### AVAILABLE DATA
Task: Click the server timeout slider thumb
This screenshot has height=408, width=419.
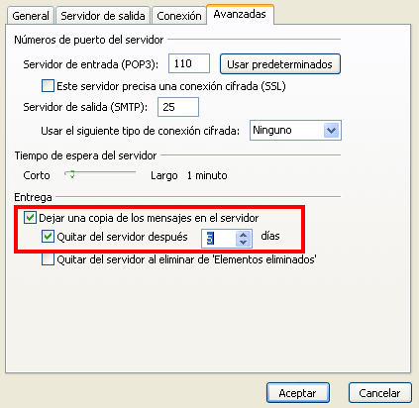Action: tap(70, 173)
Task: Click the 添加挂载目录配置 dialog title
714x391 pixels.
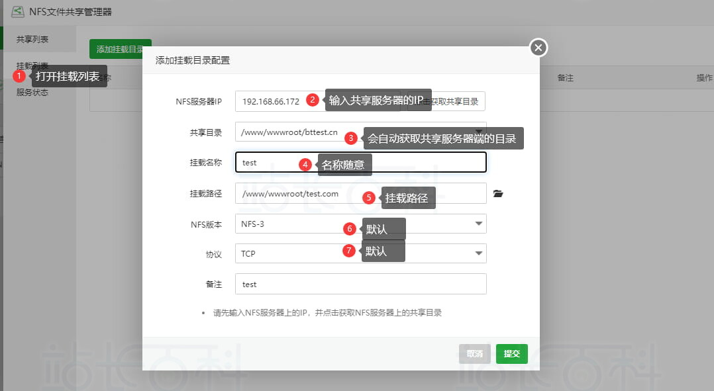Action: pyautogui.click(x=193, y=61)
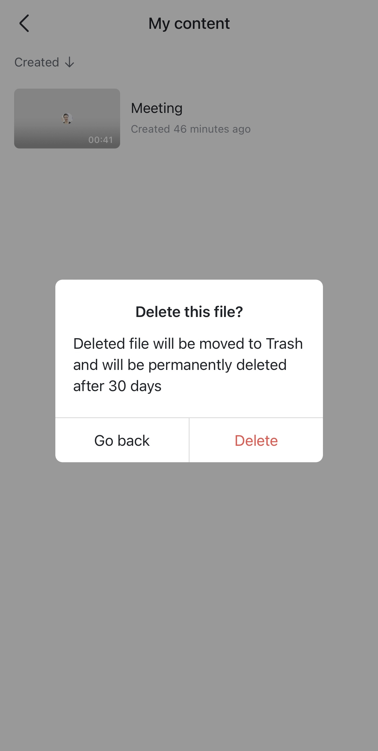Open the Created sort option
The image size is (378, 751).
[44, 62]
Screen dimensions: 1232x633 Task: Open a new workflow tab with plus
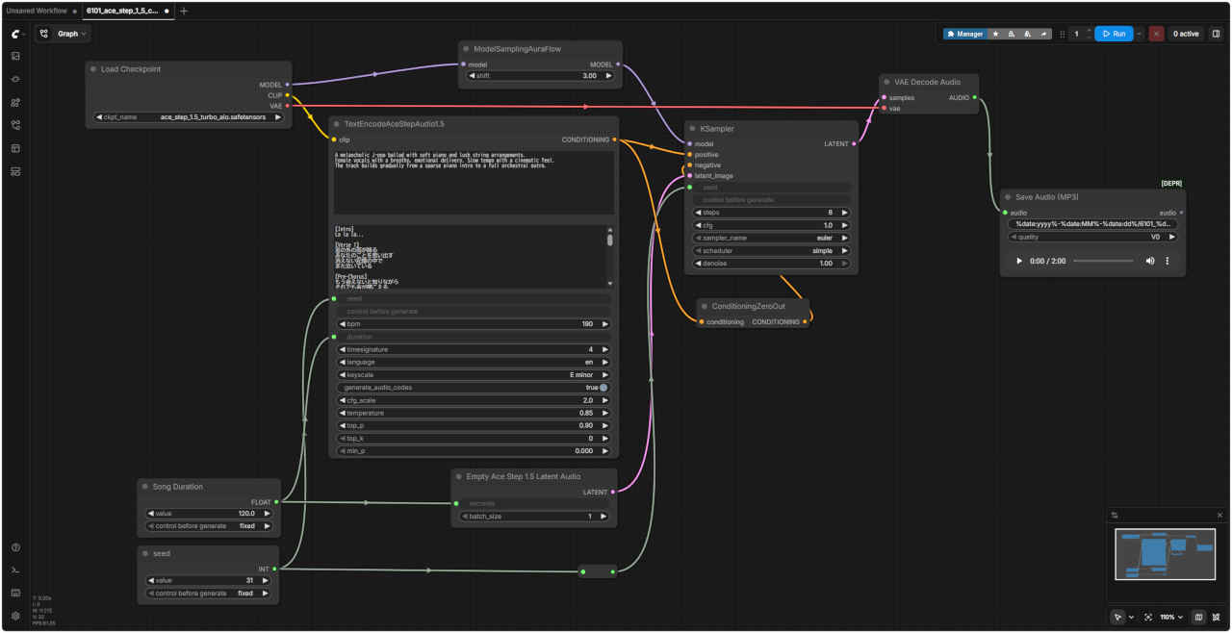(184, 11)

### EXERCISE REQUIREMENTS
Each record should be copied exactly, and each image left out.

### ANSWER SPACE
Task: Click the server timeout slider thumb
This screenshot has height=408, width=419.
Action: tap(70, 173)
Task: Click the 添加挂载目录配置 dialog title
714x391 pixels.
Action: pyautogui.click(x=193, y=61)
Open the Created sort option
The image size is (378, 751).
[44, 62]
Screen dimensions: 1232x633 Task: Open a new workflow tab with plus
(184, 11)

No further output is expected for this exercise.